==== TEXT SHOWN ====
BOOK EXCERPT

I lost my hearing overnight. Here's how I coped with my new silence

How does a music lover learn to live without sound? The answer for me: sensorial diversity

Published November 17, 2019 1:00PM (EST)

Birds in a backyard, feeding their babies (Getty Images)
Birds in a backyard, feeding their babies (Getty Images)

Excerpted with permission from "Life After Deaf: My Misadventures in Hearing Loss and Recovery" by Noel Holston. Copyright November 5, 2019 by Skyhorse Publishing, Inc.

Our bedroom was chilly when I slid out of bed and stumbled into the bathroom to relieve myself. It was the beginning of my winter daybreak ritual: Get up. Relieve. Wash hands. Clomp downstairs. Turn up thermostat. Turn on coffee maker. Feed cats.

But as I stood over the toilet in the nightlight’s blue glow, I heard no splash. “Hmm,” I murmured to myself.

The hmm was inaudible, too. I stepped over to the sink and turned the handle. The water I saw rushing from the faucet was a silent stream. “Hmm,” I murmured again.

I surveyed my face in the medicine cabinet mirror. I watched my left hand as I reached up and rubbed my left ear. The sound it made was faint, distant, and dull as cotton. I rubbed my right ear with my right hand. Nothing. Nothing at all.
====
◆ EXERCISES TO COMPLETE
A) In the excerpt about sudden hearing loss, what did the narrator hear after rubbing the right ear?
B) Continue the excerpt about sudden hearing loss, starting right after its last sentence.
==== INPUT DATA ====
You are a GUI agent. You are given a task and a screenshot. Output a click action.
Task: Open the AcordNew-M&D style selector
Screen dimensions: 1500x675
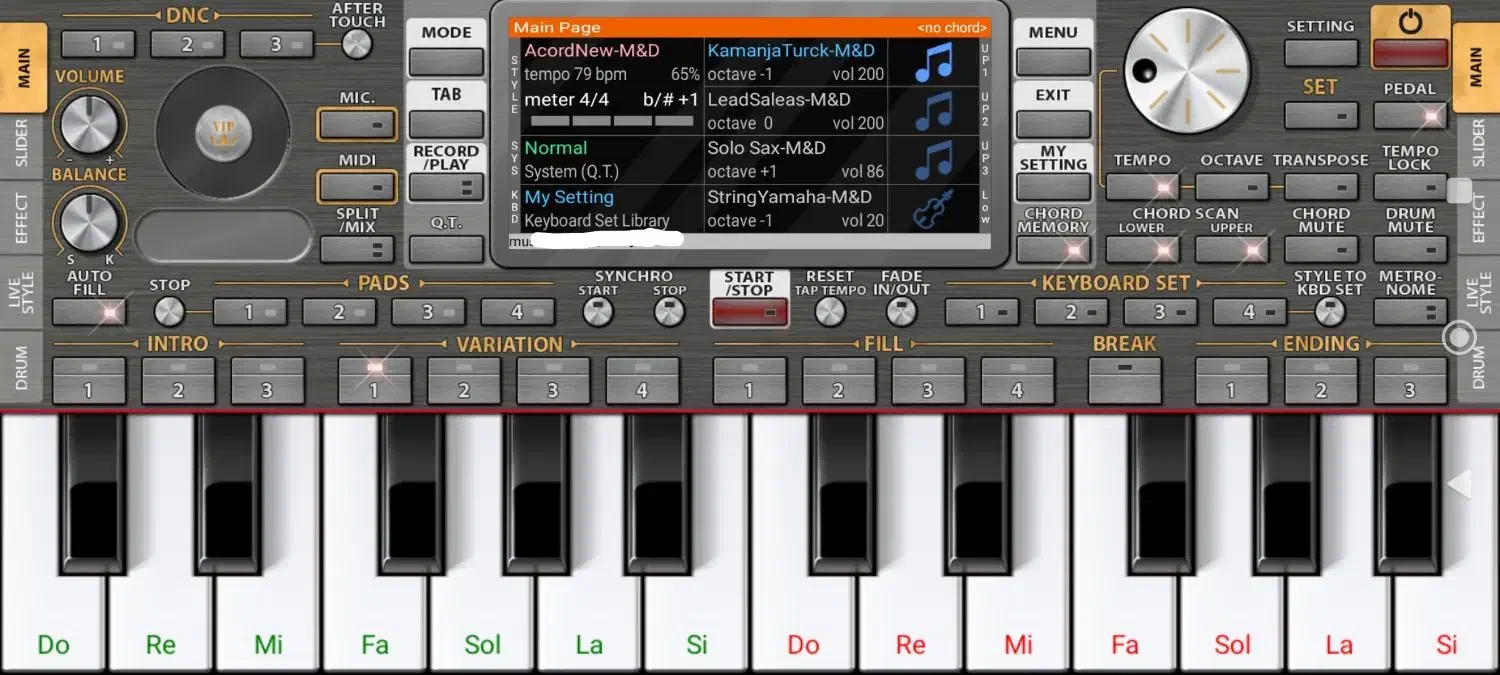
====
◆ ANSWERS GIVEN
A) Nothing at all.

B)
I shuffled back to bed and lay down next to my wife, eyes fixed on the ceiling. I woke Marty, not meaning to, with what I would have sworn was whispering. I was mouthing words — names, numbers, snippets of songs — hoping to find a tone, a pitch, that would register as sound. She told me later that her first sleepy thought when my mumbling woke her was that I had suffered a stroke.

“Honey, what’s wrong?” she asked. Her face loomed over me like a pale moon. I responded to her worried look, not her words.

“Your lips are moving,” I said, “but there’s no sound.”

“Nothing?” she said.

I shook my head.

She came around to my side of the bed and switched on the brass lamp on my nightstand. She motioned for me to sit up and then pushed a folded pillow behind me. Marty is medically knowledgeable. One of the many day jobs she’s worked in her life as a singer, songwriter, and musician is certified nurse’s attendant. She wanted to look me over and assess whether we needed to race to the nearest emergency room.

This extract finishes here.